About this task
Please transcribe the data below in full. Omit any picture you find in it.

Data excerpts
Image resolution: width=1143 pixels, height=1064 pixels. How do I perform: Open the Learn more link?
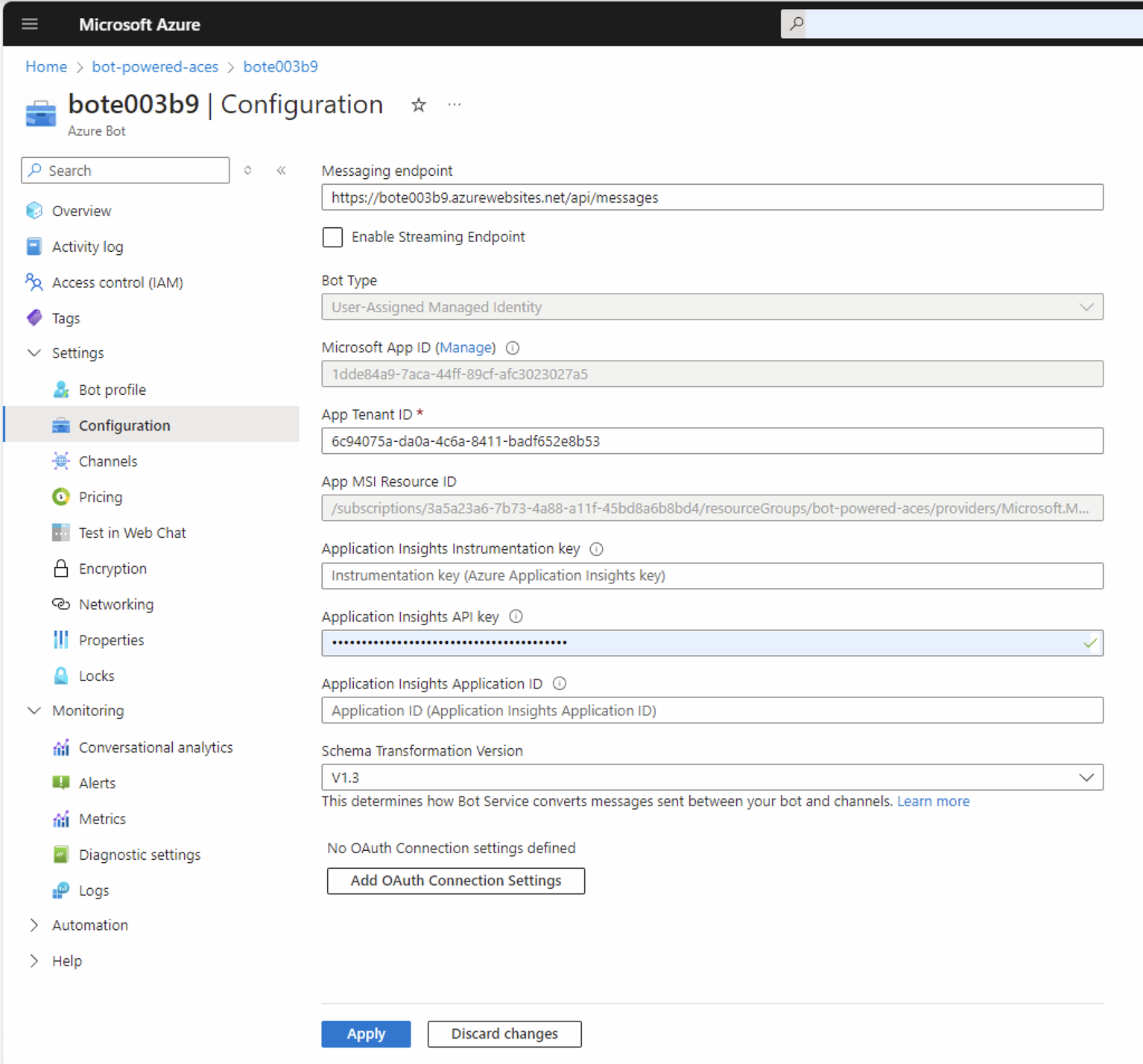tap(933, 801)
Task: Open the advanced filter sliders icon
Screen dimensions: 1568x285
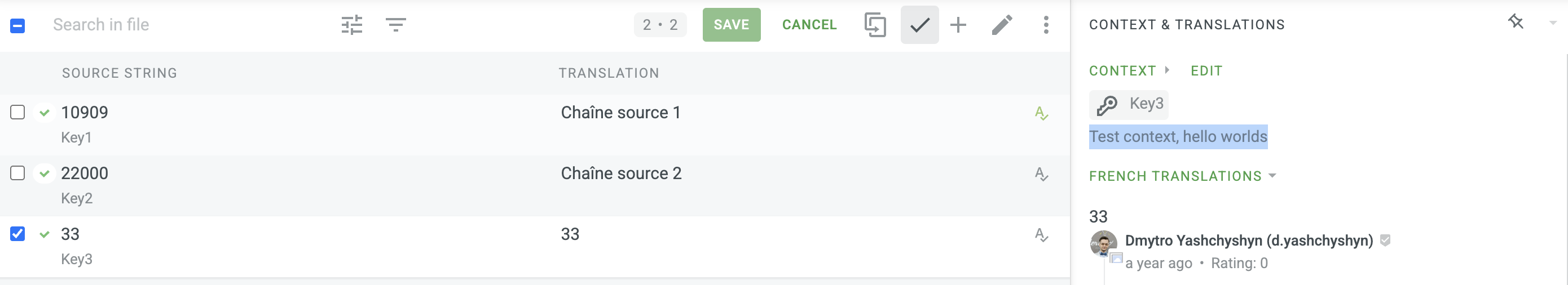Action: (x=351, y=25)
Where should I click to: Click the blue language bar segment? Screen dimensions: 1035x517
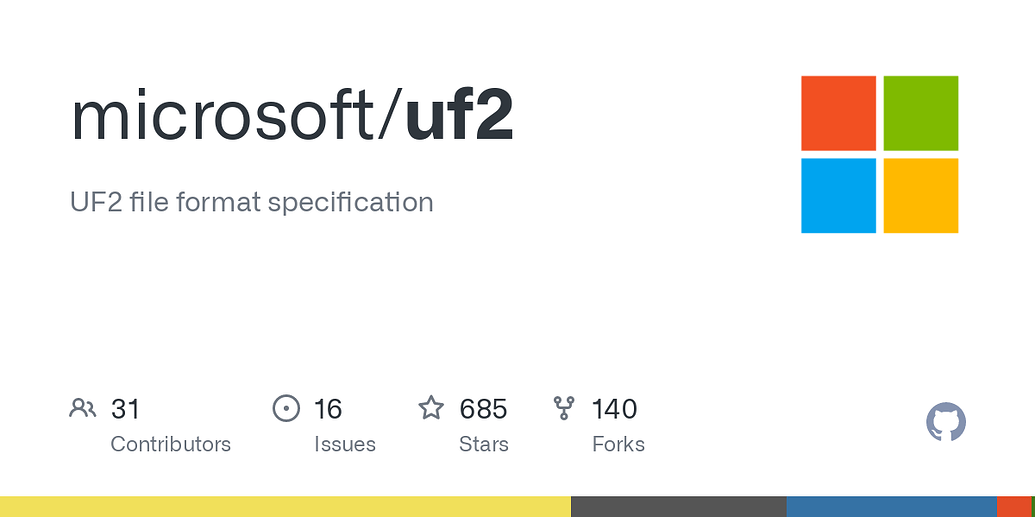coord(891,506)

Response box
Image resolution: width=1143 pixels, height=1064 pixels. How do I perform: Open the Learn more link?
tap(933, 801)
Task: Open the advanced filter sliders icon
Screen dimensions: 1568x285
Action: (x=351, y=25)
Where should I click to: Click the blue language bar segment? Screen dimensions: 1035x517
coord(891,506)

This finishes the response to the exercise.